The Supreme Court of Italy in Rome Shutterstock

The reform of Italian civil proceedings just launched by Framework Law 206/2021 envisages three lines of action: 

-        encourage the use of alternative dispute resolution methods (ADR); 

-        modify legislation to simplify and shorten civil proceedings; and 

-        make organisational changes

ADR is a powerful instrument to avoid court proceedings but is far from fully effective in Italy. The reform aims to strengthen ADR by introducing tax incentives and extending its use. With regard to mediation, the framework law sets out technical provisions that make a mediation attempt mandatory before parties can resort to the courts and envisages a review of the rules governing mediators’ training and continuing professional development. This is because, for mediation to be successful, it is essential that mediators are properly trained and up-to-date. The framework law also encourages the use of court-ordered mediation, in which many people believe, thereby encouraging the training of judges in mediation. Thus, judges will – after carefully assessing the case type and potential for mediation – increasingly be directing parties to attempt mediation. 

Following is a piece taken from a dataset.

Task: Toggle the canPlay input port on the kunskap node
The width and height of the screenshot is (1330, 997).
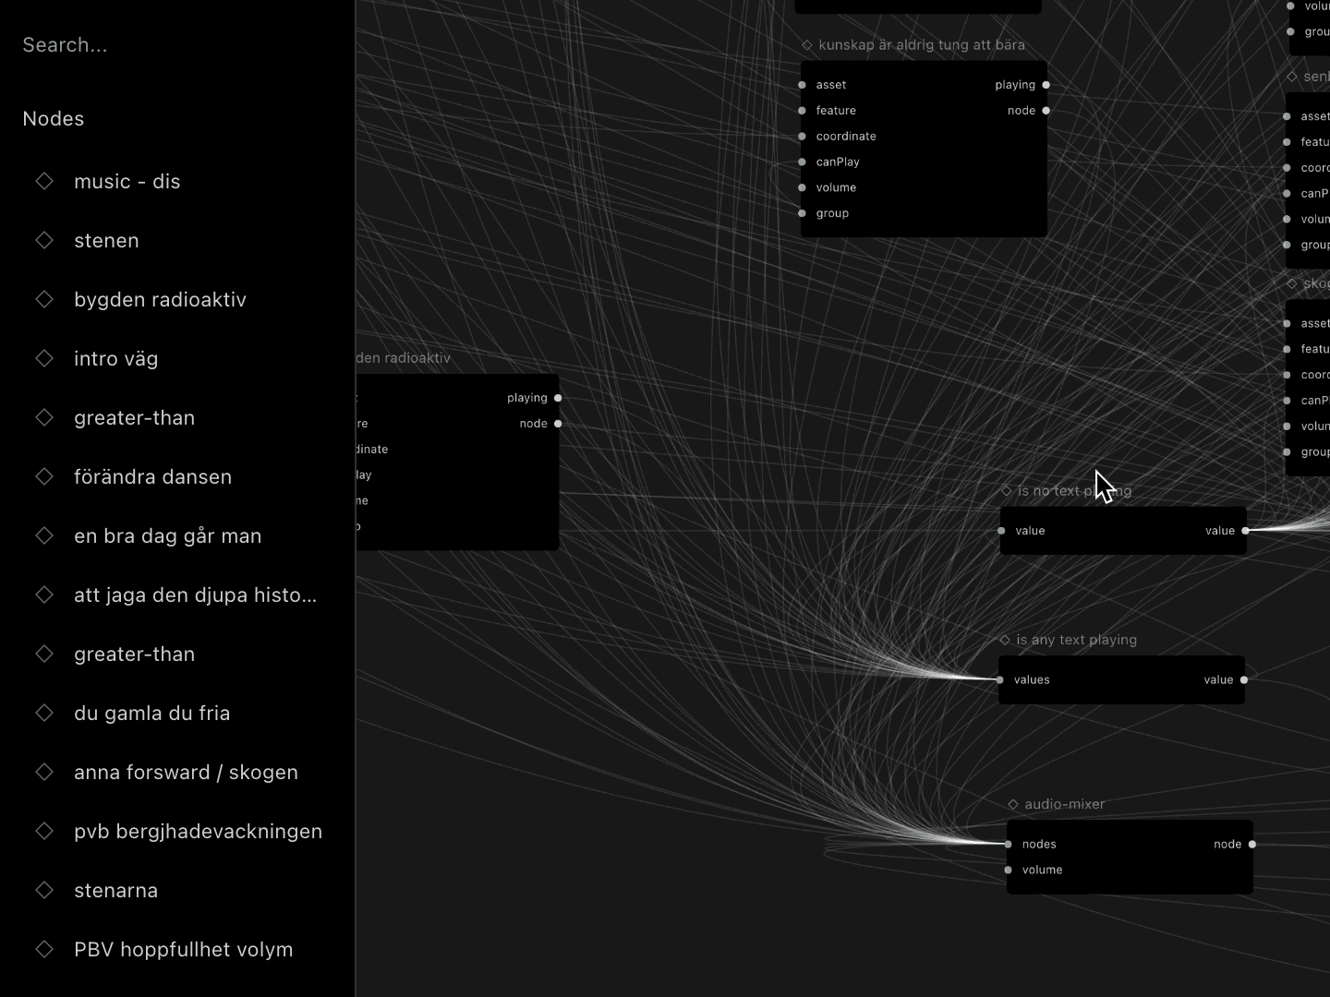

As to regulatory changes, the reform makes the first court hearing effective and stipulates that parties must exchange briefs beforehand that specify all their claims, objections and evidence, under penalty of preclusion (i.e., failure to do so will prevent the parties from introducing these at a later stage). The parties will have to attend the hearing in person in order to attempt conciliation. At the end of the hearing or immediately afterwards, the judge will decide on the requests regarding evidence, schedule the related hearing (to be held within 90 days), and set the schedule for the rest of the proceedings. The decision-making phase has also been modified to make it quicker.  

 Appeal proceedings have also been sped up: 

  • Appeals before second-instance courts: (a) appeals with no reasonable chance of being upheld will be declared manifestly unfounded in an oral-only procedure and with immediate decision; (b) examining magistrates have been reintroduced on the assumption that not having an entire panel of judges handle a case will speed up proceedings; and (c) the number of circumstances in which appeal courts must refer cases back to the first-instance court will be reduced.   
  • Appeals before the Supreme Court: the current multiple procedures used have been simplified and each division will be allowed to filter cases rather than only one special division. 

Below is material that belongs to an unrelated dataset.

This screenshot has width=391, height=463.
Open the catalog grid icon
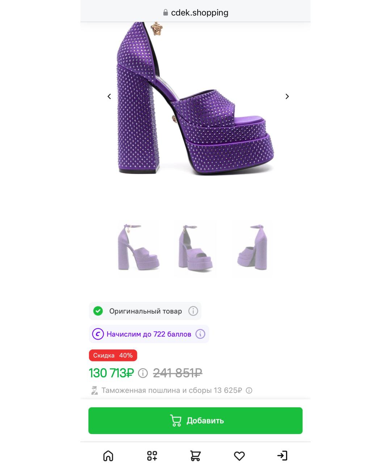tap(152, 455)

Referral for a preliminary ruling has also been introduced: first-instance courts will thus be able to refer new issues of law of particular importance and of a serial nature directly to the Supreme Court for immediate decision. 

Despite these changes, the prevailing opinion is that the most important line of action is to make organisational changes, as otherwise the reform will be doomed to fail like its many predecessors. This is the real challenge for Italy because, unlike previous reforms, this one also puts the organisational aspects under the spotlight. 

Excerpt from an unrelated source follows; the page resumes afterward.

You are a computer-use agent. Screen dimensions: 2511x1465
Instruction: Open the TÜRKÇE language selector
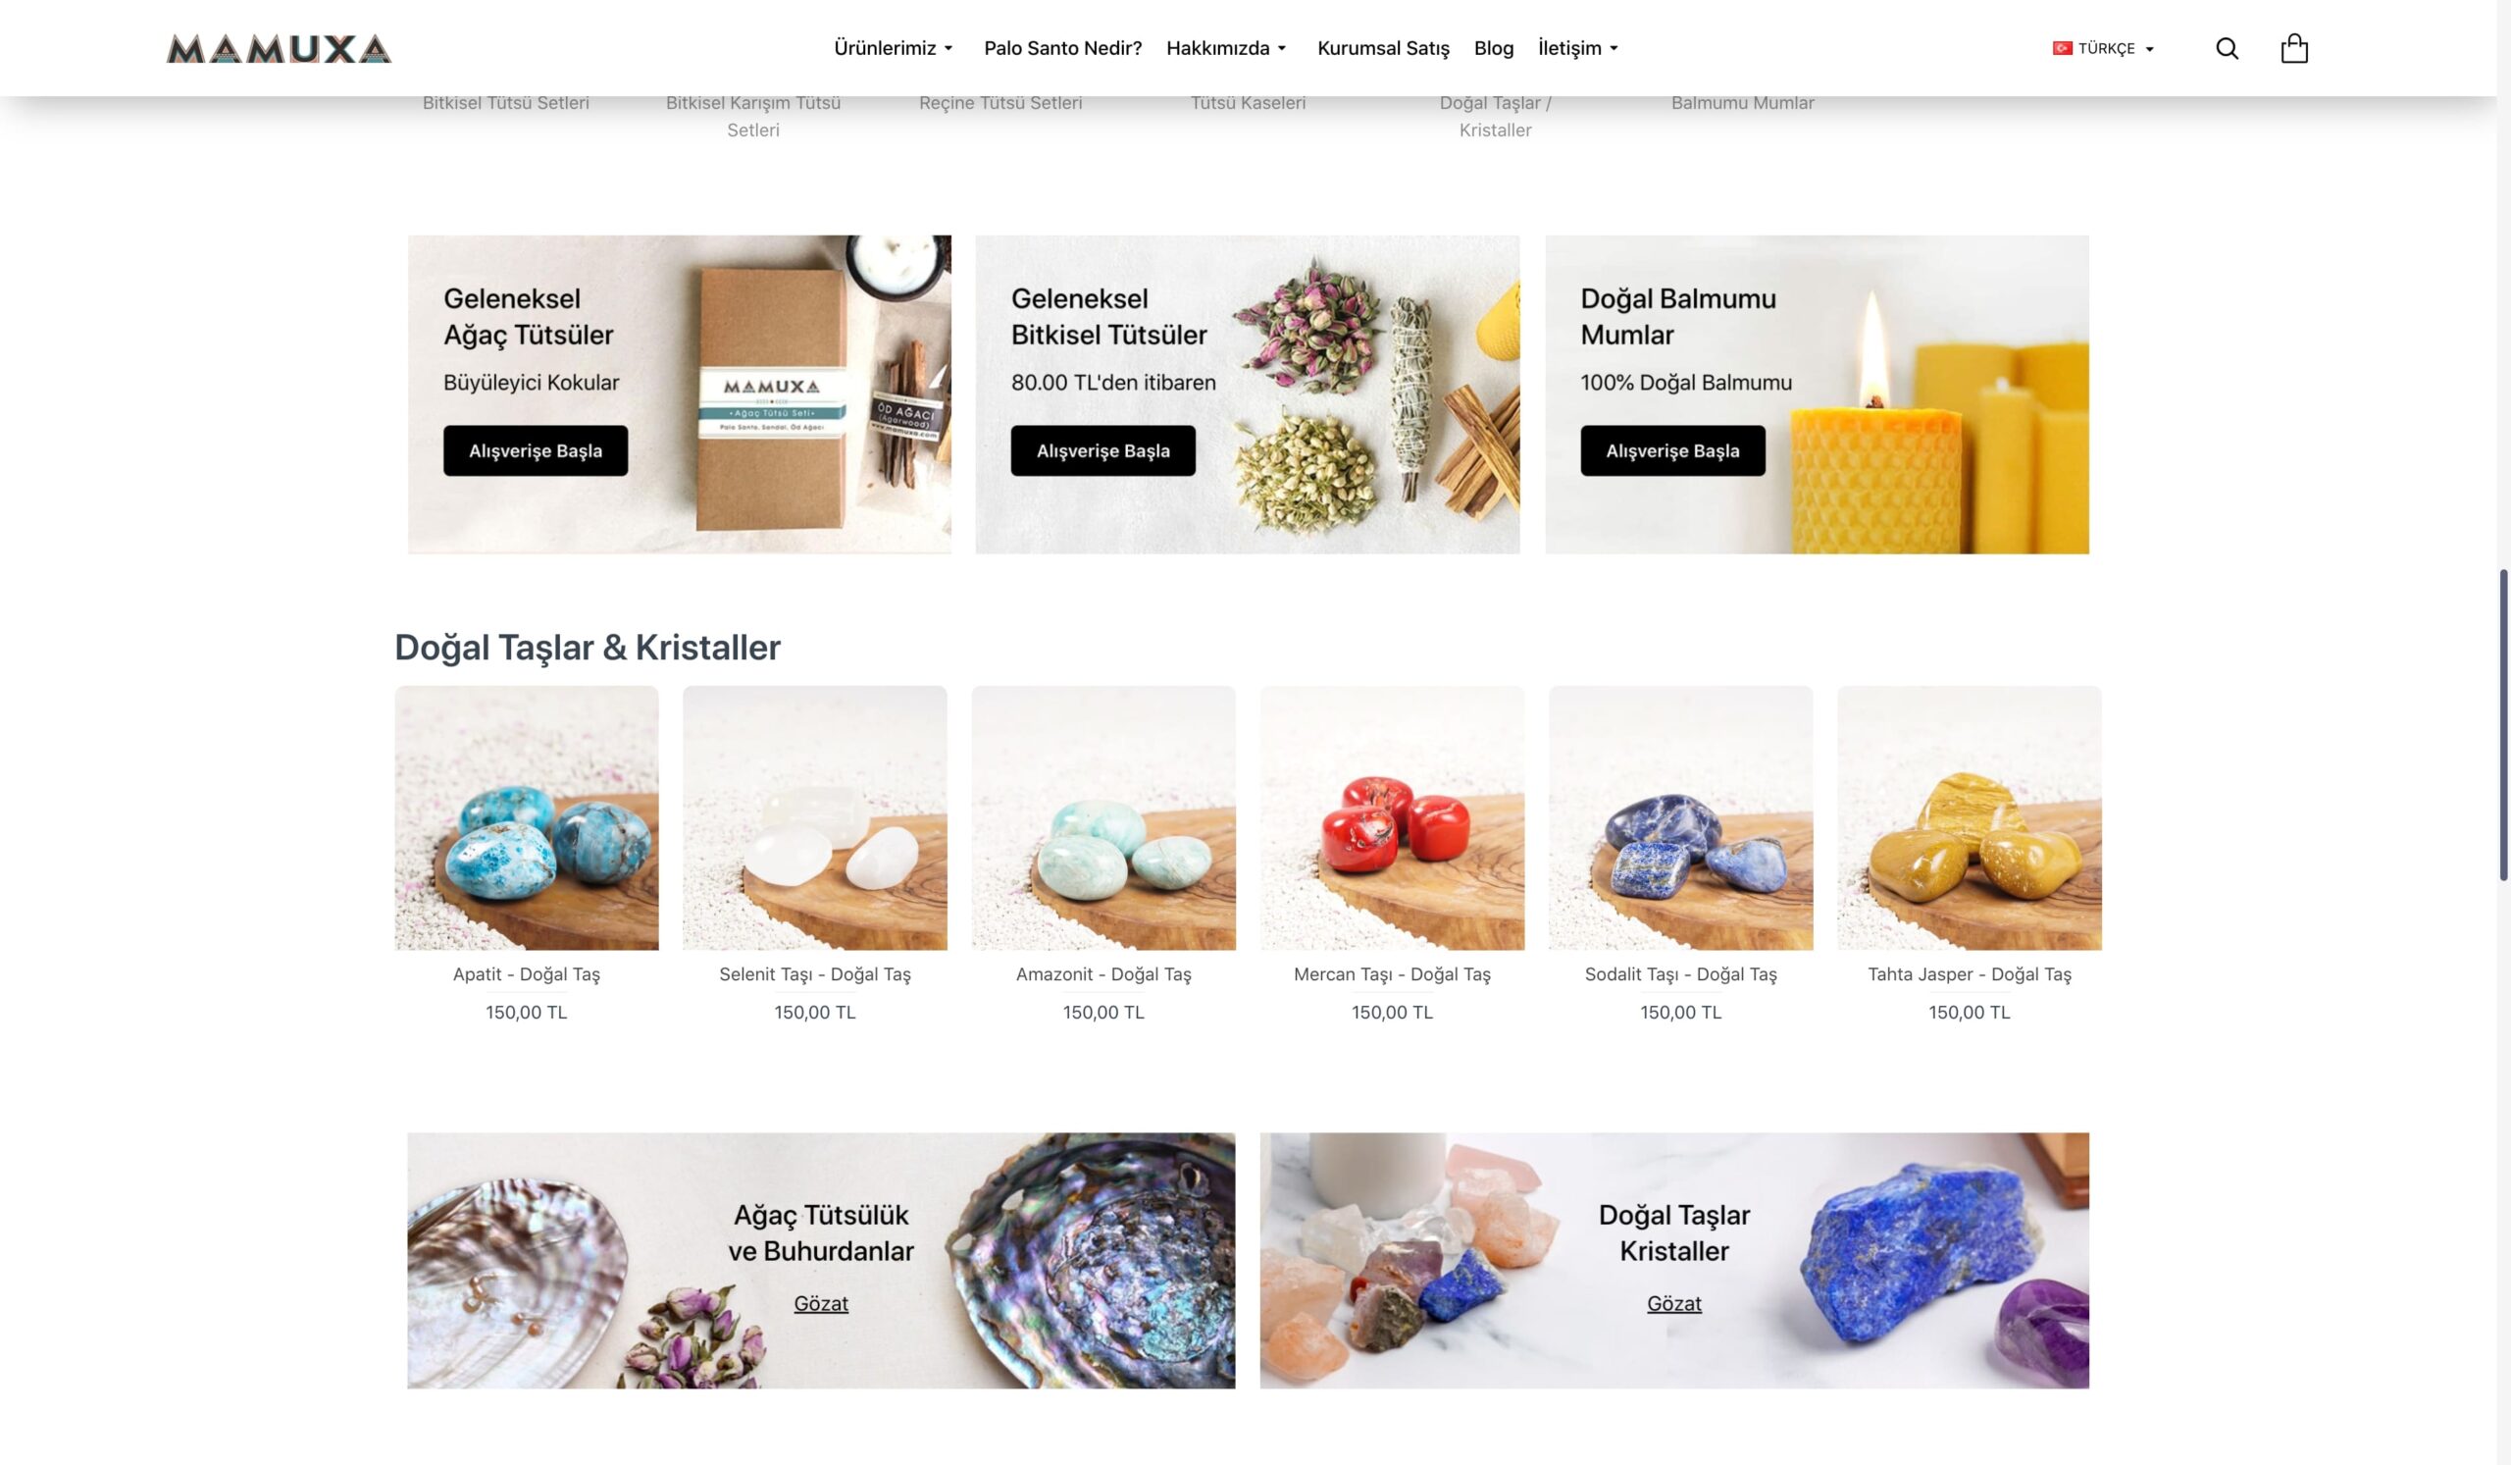click(x=2103, y=48)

In this respect, one of the most important envisaged changes is to the role of the office for proceedings, which is already operating with good results in some of the most forward-thinking first-instance and appeal courts. The idea is simple: judges will have the help of an office that they direct and coordinate and will no longer have to do everything by themselves; they will be supported in studying casefiles, analysing case law and legal literature in depth, drafting orders and decisions, and assessing whether the conditions for mediation are met. 

This signals a general shift from a solo to team game, which is the only thing that – if it works – will make the first appearance hearing effective, as it will allow the judge to be well prepared. In fact, courts are currently unable to cope with the excessive number of pending disputes and only by providing them greater support will we see positive results. 

The innovative idea is, moreover, to ensure that the people appointed as members of offices for proceedings have a variety of competences and to give a central role to IT and management systems, as well as to analyse workflows in depth. 

This is exactly what the country now needs: many more magistrates and magistrates supported in their work not only by efficient and capable professionals but also by cutting-edge IT systems and workflow management experts to give a crucial boost to the organisation side of justice management. The office for proceedings is just the first step and numerous questions remain as to how it will work. But the success of the reform rests on it. 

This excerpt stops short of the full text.